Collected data
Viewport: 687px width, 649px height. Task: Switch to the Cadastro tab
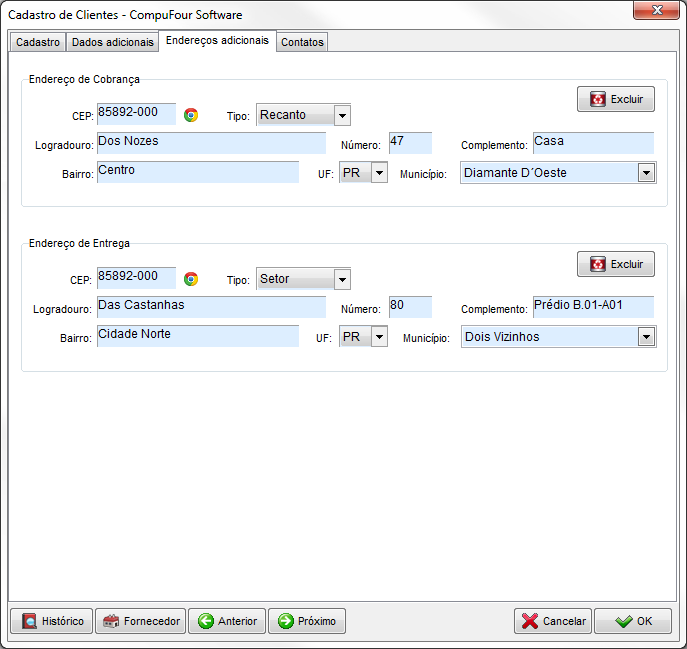point(38,42)
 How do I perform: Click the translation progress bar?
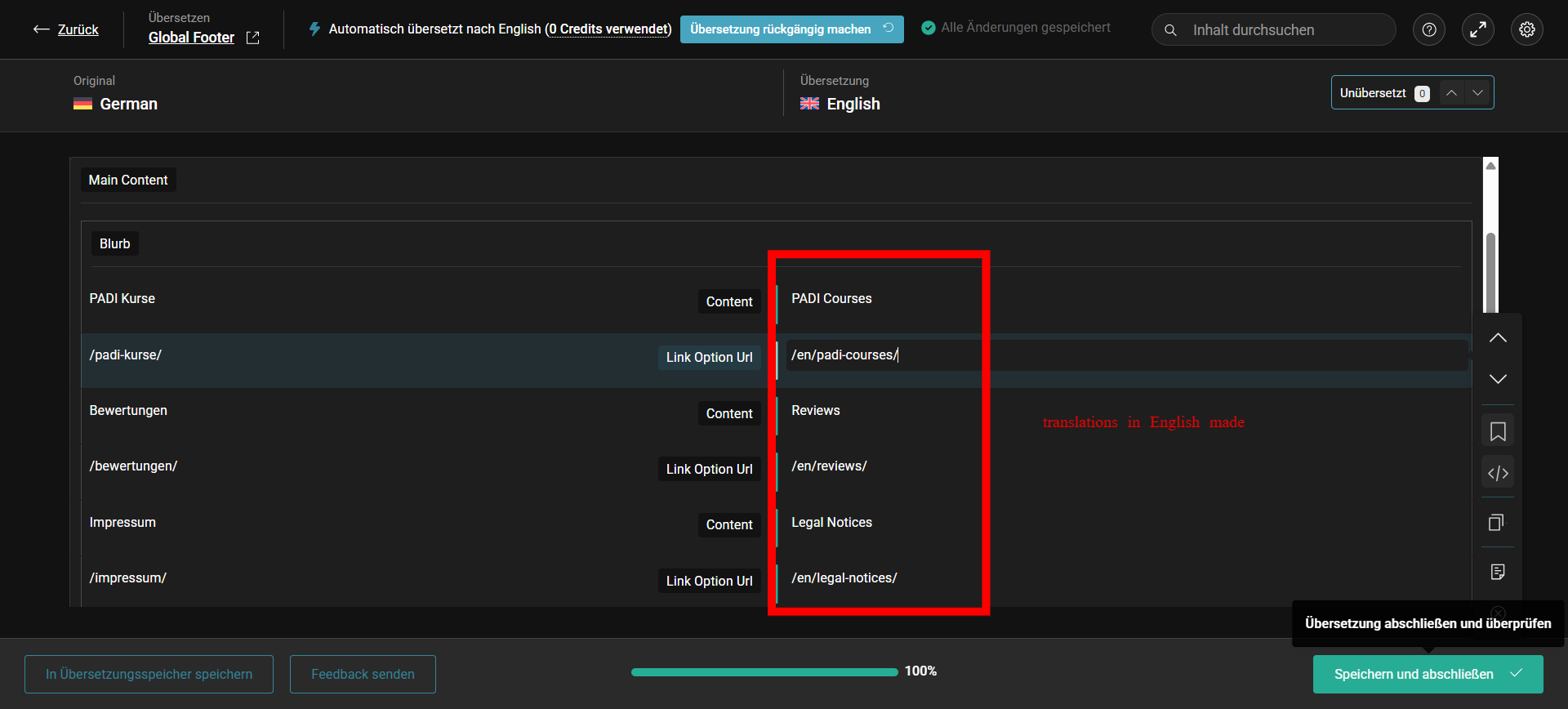[764, 672]
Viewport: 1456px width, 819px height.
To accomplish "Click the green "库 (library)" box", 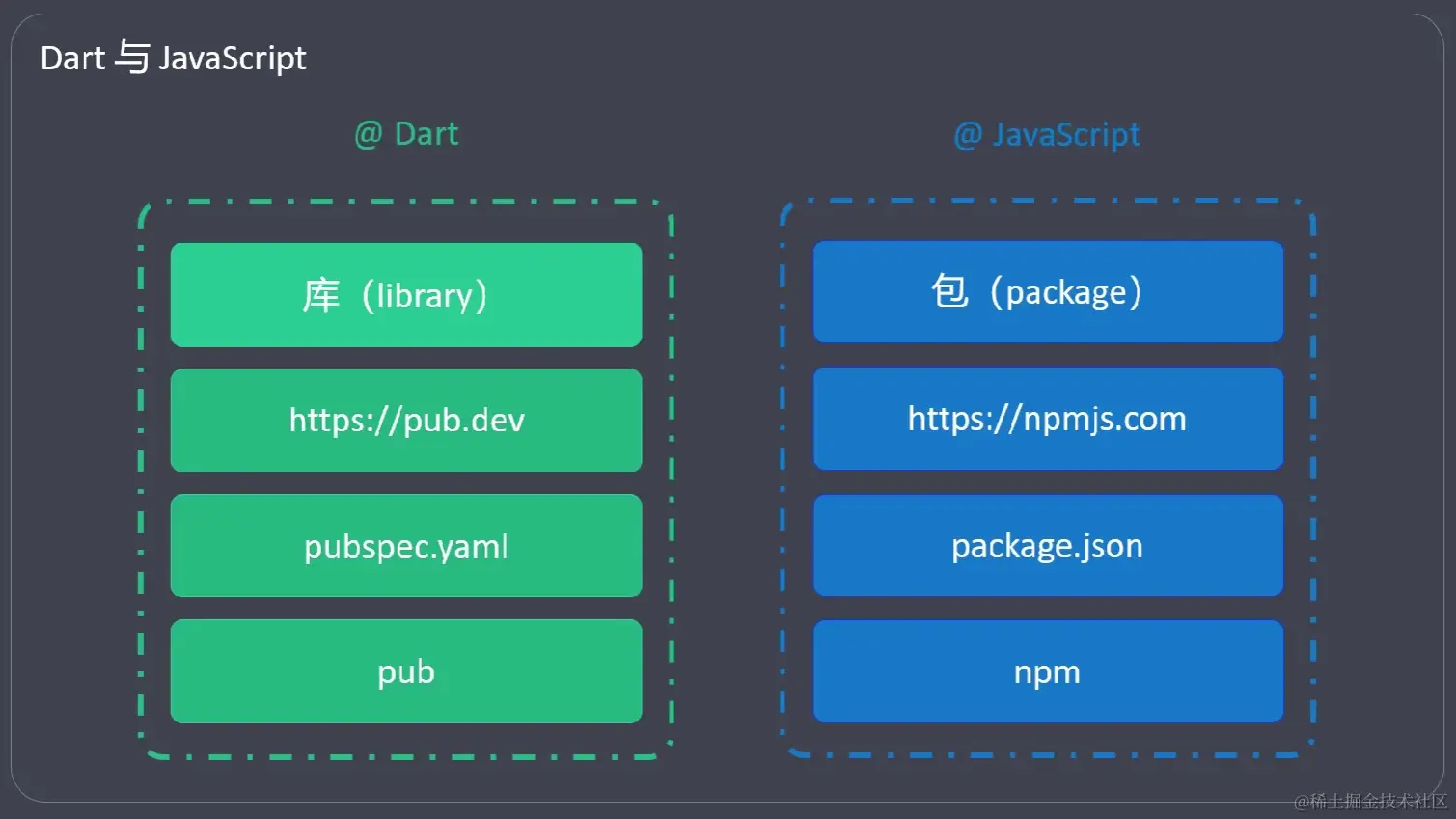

**Work order**. Drop the images and transcribe the entries above exactly.

**Solution for this problem**.
Viewport: 687px width, 649px height. Task: Switch to the Cadastro tab
point(38,42)
 How do I perform: Click the translation progress bar?
[764, 672]
Viewport: 1456px width, 819px height.
To accomplish "Click the green "库 (library)" box", 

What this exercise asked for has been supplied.